Reduction-In-Force: Court Condemns Hospital For Displacing Older Employees

Legal Eagle Eye Newsletter for the Nursing Profession

November 1996

   Quick Summary: Reduction-in-force cannot be used as ruse to displace a hospital’s older employees.

   Eliminating a position based on the age of the employee in the position is a violation of the Age Discrimination in Employment Act.

   A court can award damages to a victim of age discrimination and order her reinstated.  UNITED STATES COURT OF APPEALS, FIFTH CIRCUIT (MISSISSIPPI), 1996.

   The U.S. Court of Appeals for the Fifth Circuit was willing to look at the evidence and to second-guess the motivation behind a hospital’s decision to eliminate certain management positions through a hospital-wide reduction-in-force.

   The Circuit Court decided to uphold a lower Federal court judge who not only awarded monetary damages against the hospital in accordance with a jury’s civil verdict, but also ordered a fifty-three-year-old nurse reinstated at the hospital in a clinical nursing position, on the grounds that the hospital had violated the Age Discrimination in Employment Act in eliminating her management position and effectively terminating her from the hospital.

   The evidence was mixed as to whether there was a real necessity for a reduction-in-force. The hospital lost $1.2 million one year. The next year, when the nurse in question lost her job, the hospital did much better financially and re-hired most of the people it had laid off. Total employment at the hospital actually grew by thirty-five persons by the time the nurse’s employment discrimination case went to trial.

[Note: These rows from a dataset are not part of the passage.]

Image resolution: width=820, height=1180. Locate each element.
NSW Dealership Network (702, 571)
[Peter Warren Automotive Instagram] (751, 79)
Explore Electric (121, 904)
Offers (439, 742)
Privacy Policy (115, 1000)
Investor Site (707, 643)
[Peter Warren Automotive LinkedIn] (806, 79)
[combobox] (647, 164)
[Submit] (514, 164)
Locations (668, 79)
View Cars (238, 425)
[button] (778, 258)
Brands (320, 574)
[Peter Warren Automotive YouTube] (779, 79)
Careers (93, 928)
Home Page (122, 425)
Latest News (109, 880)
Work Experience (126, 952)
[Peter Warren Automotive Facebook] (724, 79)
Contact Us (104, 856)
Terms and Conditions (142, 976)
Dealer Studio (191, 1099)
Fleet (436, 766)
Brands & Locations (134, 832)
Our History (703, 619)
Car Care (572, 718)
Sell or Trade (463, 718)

   The court thought the real issue was not whether the hospital had a legitimate need to eliminate some employees in general, but whether the hospital had any way to justify its decision to eliminate qualified older persons while retaining younger ones.

   The evidence in this case most damaging to the hospital’s position came in the form of remarks by hospital administrators, overheard and then related in court second- and third-hand, that the list of predominantly management positions to be eliminated had been compiled by looking at the ages of the persons in the positions, with a view toward carrying out a deliberate plan of displacing older employees from the hospital.

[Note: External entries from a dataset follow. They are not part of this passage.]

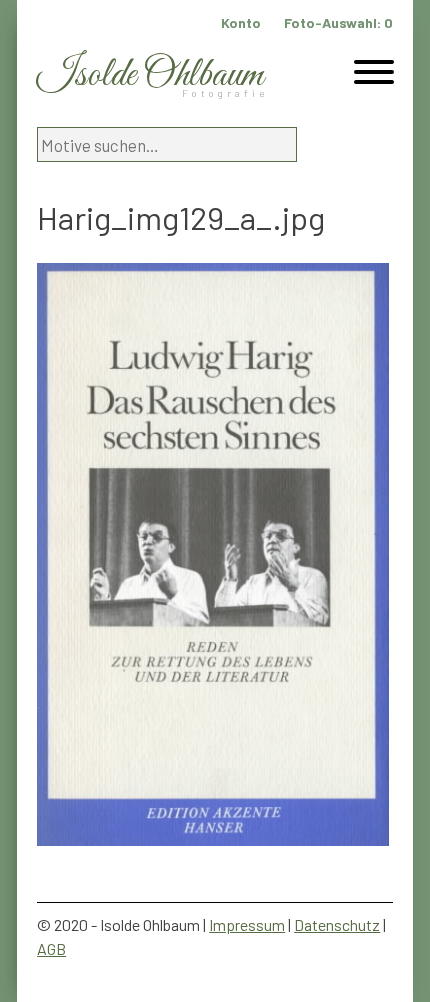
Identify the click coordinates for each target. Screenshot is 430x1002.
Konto (241, 22)
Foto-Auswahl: (338, 22)
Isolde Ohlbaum (150, 75)
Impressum (247, 924)
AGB (51, 948)
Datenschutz (337, 924)
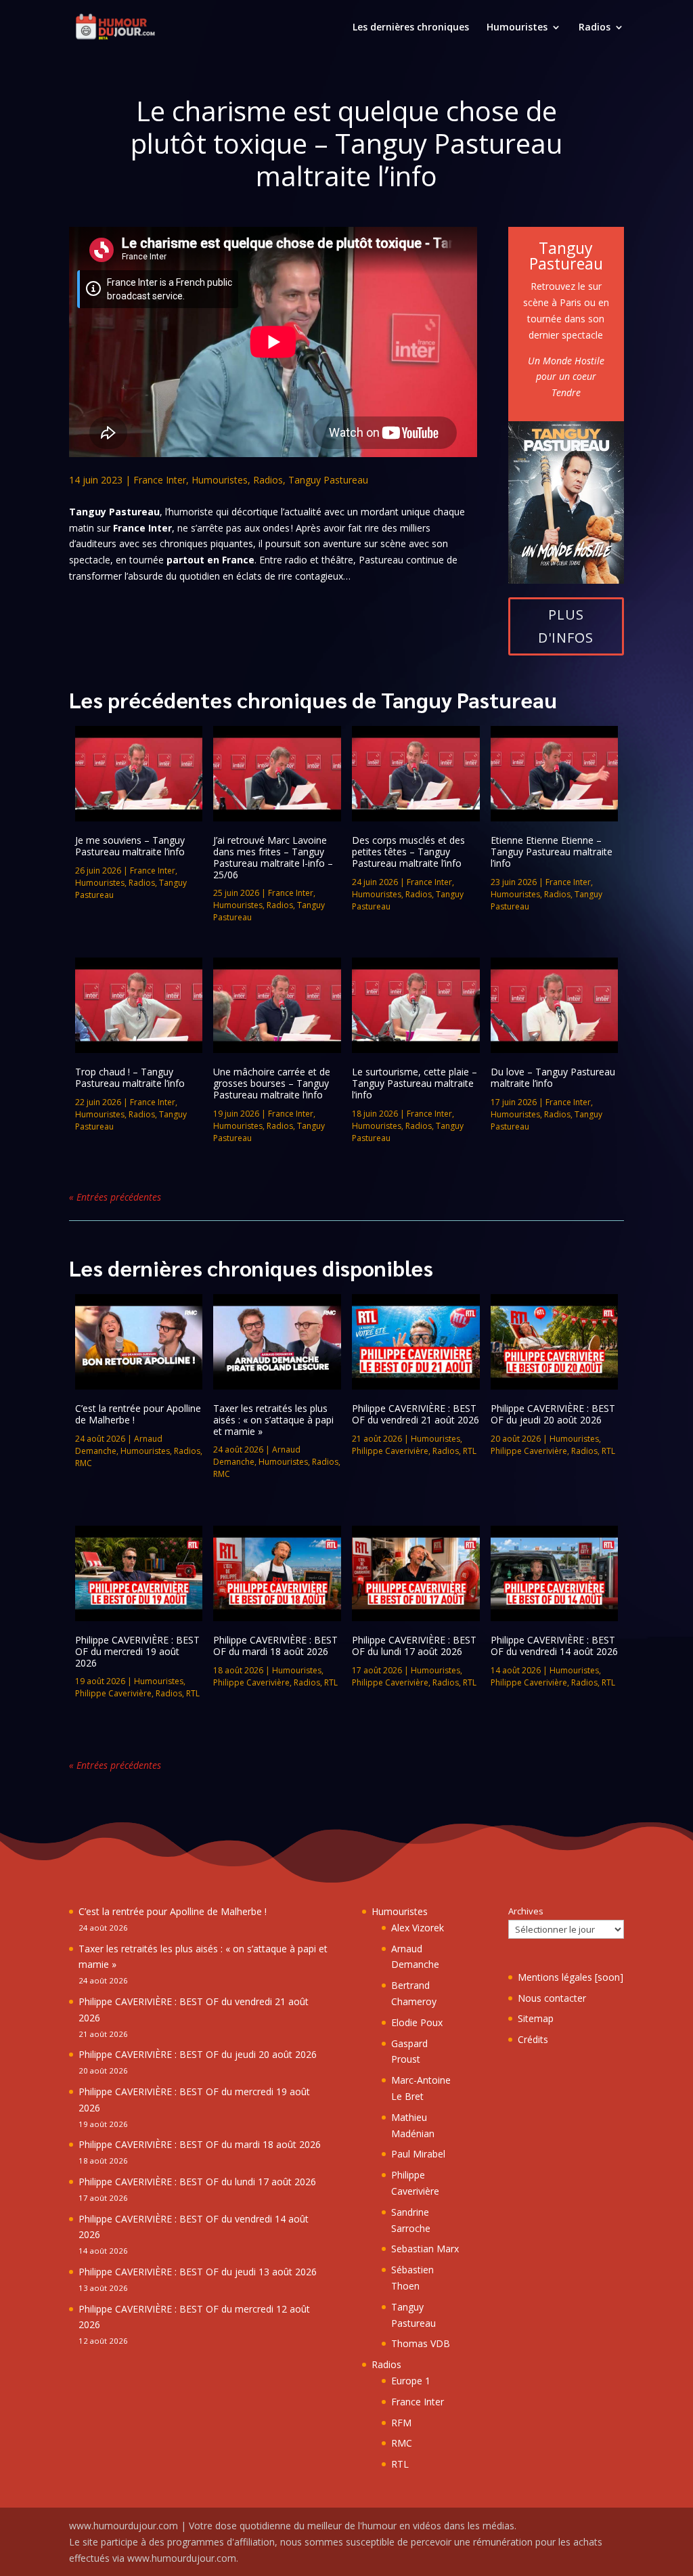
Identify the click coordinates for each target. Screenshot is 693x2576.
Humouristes (517, 27)
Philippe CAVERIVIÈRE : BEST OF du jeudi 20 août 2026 (553, 1414)
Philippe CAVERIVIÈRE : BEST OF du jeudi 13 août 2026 (198, 2271)
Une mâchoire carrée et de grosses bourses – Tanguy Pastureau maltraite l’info (271, 1083)
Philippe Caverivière (390, 1451)
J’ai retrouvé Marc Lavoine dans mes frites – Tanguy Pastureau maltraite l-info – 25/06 (273, 857)
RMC (83, 1463)
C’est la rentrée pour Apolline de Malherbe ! (138, 1414)
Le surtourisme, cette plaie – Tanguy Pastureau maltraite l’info (414, 1083)
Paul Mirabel (418, 2153)
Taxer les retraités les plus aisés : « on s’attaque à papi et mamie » (273, 1420)
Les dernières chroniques (411, 27)
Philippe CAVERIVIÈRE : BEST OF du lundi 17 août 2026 (414, 1645)
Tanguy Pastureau (328, 479)
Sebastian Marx (425, 2248)
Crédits (533, 2039)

   The nurse in question, a twenty-five-year hospital employee, had been in management and out of clinical nursing for fourteen years. The hospital refused to place her in a clinical nursing vacancy existing at the time she was laid off, trying to claim that she had been out of clinical nursing too long.

   The court, however, not only awarded her past and future lost earnings to compensate her for the elimination of her management position for illegal discriminatory reasons, but also ordered the hospital to accept her back in a clinical nursing position. Woodhouse vs. Hospital, 92 F. 3d 248 (5th Cir., 1996).